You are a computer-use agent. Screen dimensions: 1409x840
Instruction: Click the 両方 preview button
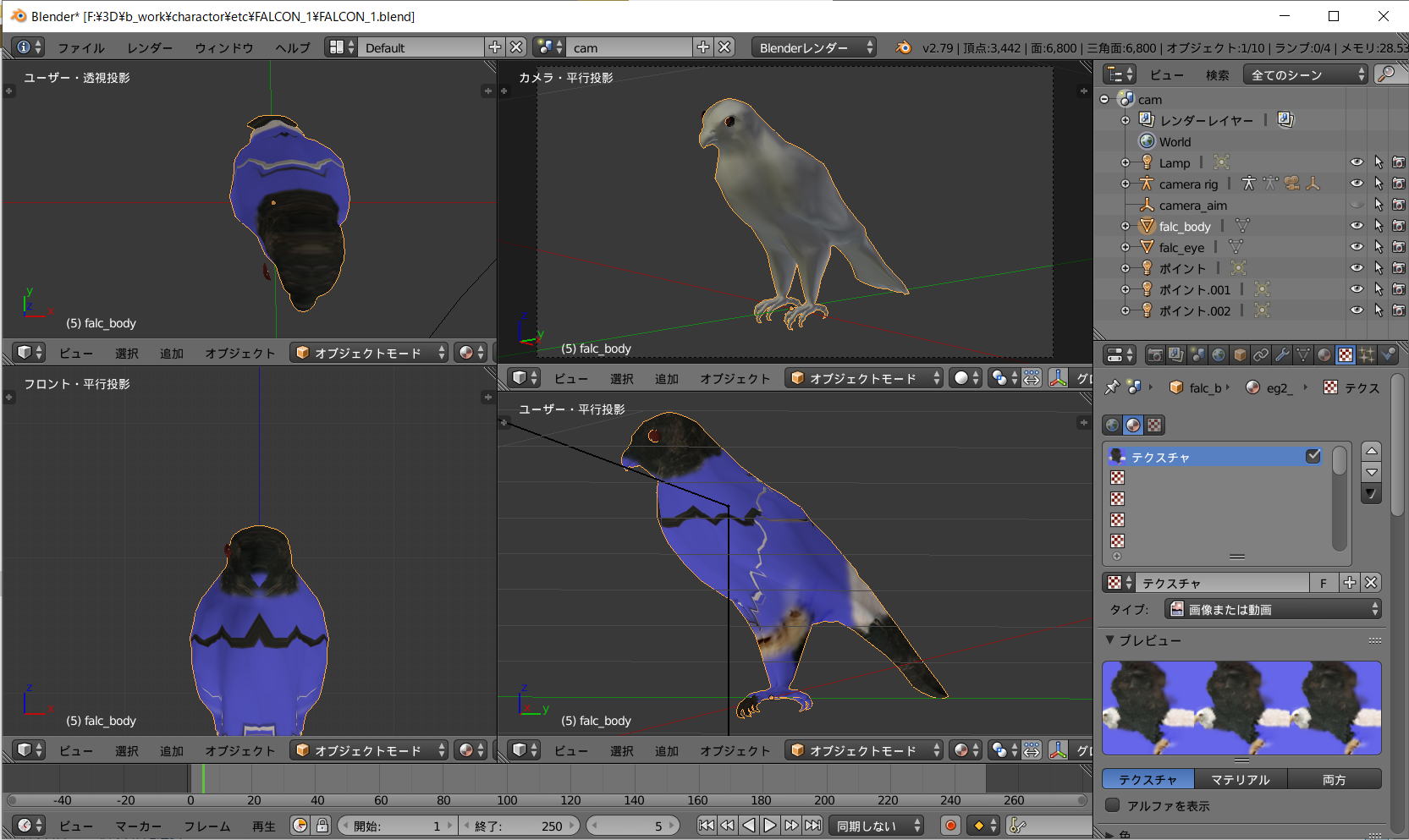tap(1334, 779)
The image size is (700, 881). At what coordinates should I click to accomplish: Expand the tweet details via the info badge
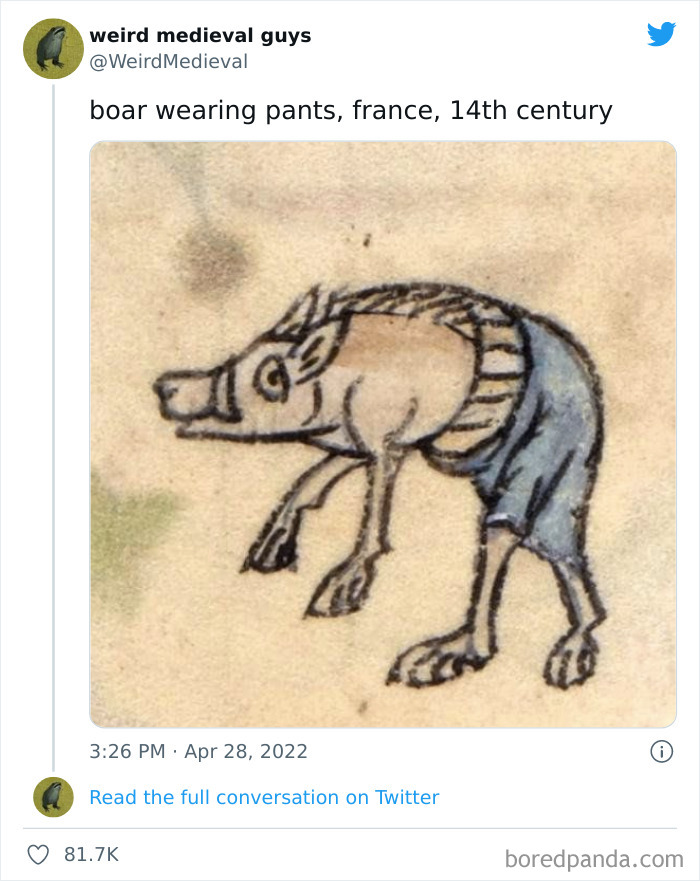(x=664, y=750)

========================

ABOUT THIS EXERCISE:
No pictures go in the copy. Retype exactly the lines from the one with "Instruction: Click the 両方 preview button" through the last line of the entries above, both included, and nothing more.

OUTPUT FOR THIS EXERCISE:
Instruction: Click the 両方 preview button
tap(1334, 779)
The image size is (700, 881). At what coordinates should I click to accomplish: Expand the tweet details via the info badge
(x=664, y=750)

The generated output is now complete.